What’s truly amazing about the time we live in is that there are so many options for getting fit, and a general social acceptance that there’s no one right choice. Yogis and Crossfitters and Runners and Bootcampers exist in harmony, with many people embracing overlapping exercise identities. Maybe you are motivated by group classes at a gym, or maybe you prefer to workout in the comfort of your own home. You may even alternate days where you exercise socially and independently. Cardio, HIIT, Strength Training — the options are limitless for every interest, budget, and schedule.
So how do you decide where to spend your hard-earned money and time?
Here are some questions to ask yourself before making your exercise selections. Doing a bit of planning now will help you stay consistent throughout the year.
1. What is my #1 fitness goal?
Choosing a goal is a wise place to start for several reasons. First of all, having a goal in mind will keep you focused and motivated when life makes it hard to keep your exercise schedule. A goal will also guide your exercise selection. Are you looking to compete in a powerlifting competition, or run a personal best marathon, or lose weight, or strengthen your shoulder after surgery and physical therapy? These 4 goals will require very different programs. For instance, if you’re working towards becomes a really strong powerlifter, you’re not going to be able to focus on losing weight at the same time. If losing weight is your main goal, than you may want to reconsider your marathon time goal since your body will need those calories for training. If you’re recovering from shoulder surgery and physical therapy, you may want to hold off on the powerlifting until you regain a foundation of strength. This isn’t to say that you can’t be strong and run well and maybe lose a few pounds along the way, but you need a main priority to guide your training because if you try to do everything well at the same time, you’re going to get frustrated from the lack of progress. Like everything else in life, you need to prioritize what you want to accomplish.
2. What do I need to do to reach my goal?
If you want to run a personal best time, you’re going to have to run consistently. To keep up with the consistent running, you’re going to want a strength training routine that prioritizes your glutes, core, and unilateral hip and knee exercises. If you want to achieve a particular time, you’ll have to backwards plan your running workouts, too. So your training is going to look different than if your main goal is to be a powerlifter. Running 5 days a week is going to do nothing to achieve your goal of a 400 lb deadlift. Deadlifting, however, can really benefit your running. If you’re more focused on getting a lean physique, you want to prioritize strength training and your diet. Figure out what your goal requires, and then plan out your weeks accordingly.

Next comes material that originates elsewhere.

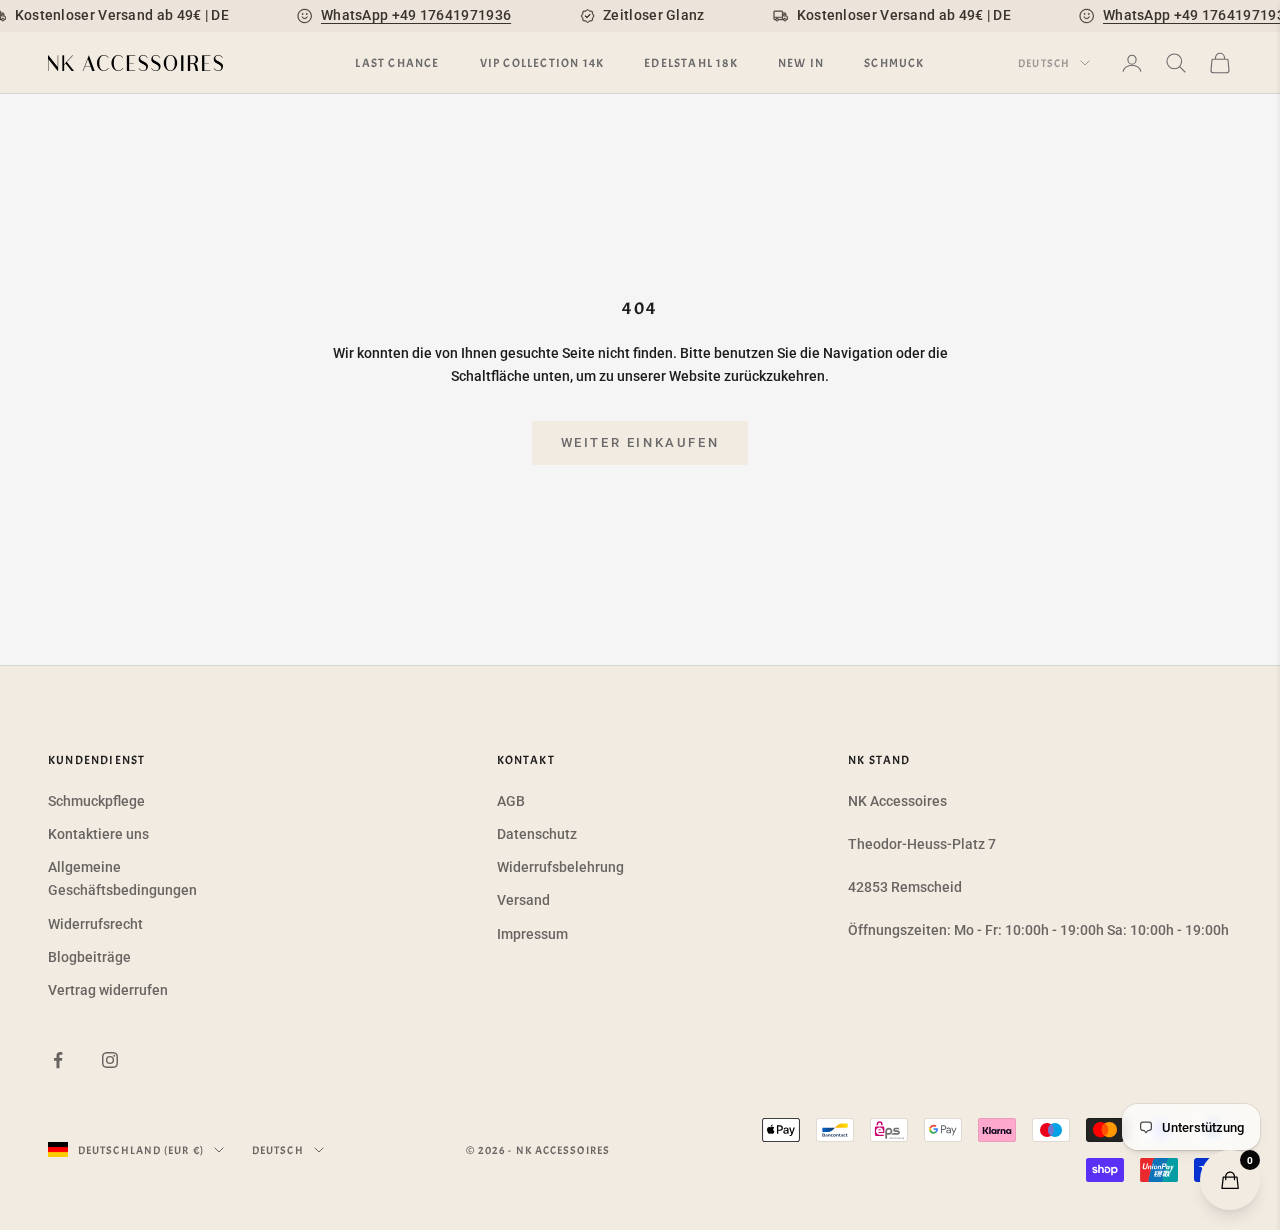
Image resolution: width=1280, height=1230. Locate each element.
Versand (523, 900)
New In (801, 63)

3. How can I be consistent?
Consistency is the key to reaching any goal you set for yourself. If you’re not consistent, it’s going to take a lot longer to reach your goal, if you reach it at all. Be honest with yourself–can you really commit to making that 5 am group class every morning? Will you actually run on the treadmill sitting in your basement? Are you prepared to start lifting on your own? Do you know how to prepare a plan for your goal? Getting started is hard, but maintaining consistency when things get tough is even harder if you don’t have the right resources at hand. If you know you will not run on your own, join a running group or find a running buddy. If you love group classes but you cannot make the scheduled times, find an on-demand program that you can do at any time. If you need some guidance with achieving your goal, find a coach that specializes in what you want to accomplish. Having a plan that works and the level of accountability you need will help you stay consistent in pursuit of your goal.